The case for a minute-long merger-driven gamma-ray burst from fast-cooling synchrotron emission

For decades, gamma-ray bursts (GRBs) have been broadly divided into long- and short-duration bursts, lasting more or less than 2 s, respectively. However, this dichotomy does not perfectly map to the two progenitor channels that are known to produce GRBs: mergers of compact objects (merger GRBs) or the collapse of massive stars (collapsar GRBs). In particular, the merger GRB population may also include bursts with a short, hard < 2 s spike and subsequent longer, softer extended emission. The recent discovery of a kilonova-the radioactive glow of heavy elements made in neutron star mergers-in the 50-s-duration GRB 211211A further demonstrates that mergers can drive long, complex GRBs that mimic the collapsar population. Here we present a detailed temporal and spectral analysis of the high-energy emission of GRB 211211A. We demonstrate that the emission has a purely synchrotron origin, with both the peak and cooling frequencies moving through the gamma-ray band down to X-rays, and that the rapidly evolving spectrum drives the extended emission signature at late times. The identification of such spectral evolution in a merger GRB opens avenues to diagnostics of the progenitor type.

Automated summary

The classification of long and short gamma-ray bursts (GRBs) does not perfectly correspond to the two known progenitor channels: merger GRBs and collapsar GRBs.
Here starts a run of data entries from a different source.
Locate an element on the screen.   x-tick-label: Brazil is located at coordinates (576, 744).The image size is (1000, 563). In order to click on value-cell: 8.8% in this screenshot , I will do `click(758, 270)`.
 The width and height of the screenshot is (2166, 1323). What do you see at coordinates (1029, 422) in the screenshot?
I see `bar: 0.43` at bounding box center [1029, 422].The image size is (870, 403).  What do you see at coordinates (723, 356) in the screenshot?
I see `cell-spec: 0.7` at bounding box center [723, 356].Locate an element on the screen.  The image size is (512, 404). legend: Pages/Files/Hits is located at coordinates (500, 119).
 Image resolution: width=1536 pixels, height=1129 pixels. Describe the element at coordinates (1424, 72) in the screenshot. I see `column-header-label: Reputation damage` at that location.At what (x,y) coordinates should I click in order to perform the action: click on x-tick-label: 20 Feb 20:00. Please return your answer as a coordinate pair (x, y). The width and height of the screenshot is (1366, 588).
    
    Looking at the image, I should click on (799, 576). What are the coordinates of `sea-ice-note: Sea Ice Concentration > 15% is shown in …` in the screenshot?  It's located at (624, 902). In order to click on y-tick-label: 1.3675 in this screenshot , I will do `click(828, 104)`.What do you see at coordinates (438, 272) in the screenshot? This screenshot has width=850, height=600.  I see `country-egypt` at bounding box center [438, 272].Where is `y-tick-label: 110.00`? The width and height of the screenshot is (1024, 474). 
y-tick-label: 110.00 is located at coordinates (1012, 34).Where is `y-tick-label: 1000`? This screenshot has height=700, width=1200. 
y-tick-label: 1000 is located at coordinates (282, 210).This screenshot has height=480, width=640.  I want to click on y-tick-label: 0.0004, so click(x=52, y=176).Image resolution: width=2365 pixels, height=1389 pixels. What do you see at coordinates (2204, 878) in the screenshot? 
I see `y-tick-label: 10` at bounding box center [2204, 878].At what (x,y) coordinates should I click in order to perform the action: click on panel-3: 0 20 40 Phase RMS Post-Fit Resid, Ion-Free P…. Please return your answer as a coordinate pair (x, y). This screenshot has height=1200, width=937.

The recent discovery of a kilonova in a long-duration GRB 211211A further confirms that mergers can produce long, complex GRBs similar to collapsar population. A detailed temporal and spectral analysis of the high-energy emission of GRB 211211A reveals a purely synchrotron origin and shows that the rapidly evolving spectrum is responsible for the extended emission signature at late times, providing new diagnostics for the progenitor type in merger GRBs.